Covid case forecasting Using TimeSeriesModel from arcgis.learn

Introduction

COVID-19 forecasting has been vital for efficiently planning health care policy during the pandemic. There are many forecasting models, a few of which require explanatory variables like population, social distancing, etc. This notebook uses the deep learning TimeSeriesModel from arcgis.learn for data modeling and is helpful in the prediction of future trends.

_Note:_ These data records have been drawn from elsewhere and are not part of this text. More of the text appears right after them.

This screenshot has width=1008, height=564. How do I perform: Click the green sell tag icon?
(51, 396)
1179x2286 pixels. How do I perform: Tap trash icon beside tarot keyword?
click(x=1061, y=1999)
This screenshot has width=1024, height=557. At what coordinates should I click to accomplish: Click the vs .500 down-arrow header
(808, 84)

To demonstrate the utility of this method, this notebook will analyze confirmed cases for all counties in Alabama. The dataset contains the unique county FIPS ID, county Name, State ID, and cumulative confirmed cases datewise for each county. The dataset ranges from January 2020 to February 2022, with the data from January 2022 to February 2022 being used to validate the quality of the forecast. The approach utilized in this analysis for forecasting future COVID-19 cases involves: (a) Data Processing (calculating the seven day moving average for removing the noise and vertically stacking the county data), (b) creating functions for test-train splitting, tabular data preparation, model fitting using Inception Time for a sequence length of 60, and forecasting, and (c) validation and visualization of the predicted data and results.

Importing Libraries

%matplotlib inline

import numpy as np
import pandas as pd
import matplotlib.pyplot as plt

from sklearn.model_selection import train_test_split
from sklearn.metrics import r2_score
import sklearn.metrics as metrics

from arcgis.gis import GIS
from arcgis.learn import TimeSeriesModel, prepare_tabulardata

Connecting to your GIS

gis = GIS("home")

Accessing the dataset

The latest dataset can be downloaded from USAFacts: https://usafacts.org/visualizations/coronavirus-covid-19-spread-map/

# Access the data table
data_table = gis.content.get("b222748b885e4741839f3787f207b2b1")
data_table

USA Covid Confirmed Cases Dataset
This data contains the confirmed covid cases from 01/22/2020 to 02/01/2022 for USA counties. The latest dataset can be downloaded from USAFacts: https://usafacts.org/visualizations/coronavirus-covid-19-spread-map/

CSV by api_data_owner
Last Modified: May 12, 2022
0 comments, 2 views

# Download the csv and saving it in local folder
data_path = data_table.get_data()

# # Read the csv file
confirmed = pd.read_csv(data_path)
confirmed.head()

	countyFIPS	County Name	State	StateFIPS	...	2022-01-23	2022-01-24	2022-01-25	2022-01-26	2022-01-27	2022-01-28	2022-01-29	2022-01-30	2022-01-31	2022-02-01
0	0	Statewide Unallocated	AL	1	...	0	0	0	0	0	0	0	0	0	0
1	1001	Autauga County	AL	1	...	13019	13251	13251	13251	13251	13251	13251	13251	13251	14826
2	1003	Baldwin County	AL	1	...	49168	50313	50313	50313	50313	50313	50313	50313	50313	53083
3	1005	Barbour County	AL	1	...	4902	5054	5054	5054	5054	5054	5054	5054	5054	5297
4	1007	Bibb County	AL	1	...	5663	5795	5795	5795	5795	5795	5795	5795	5795	6158

5 rows × 746 columns

Raw data cleaning

# Extract the data of Alabama State
confirmed_AL = confirmed.loc[
    (confirmed["countyFIPS"] >= 1000) & (confirmed["countyFIPS"] <= 1133)]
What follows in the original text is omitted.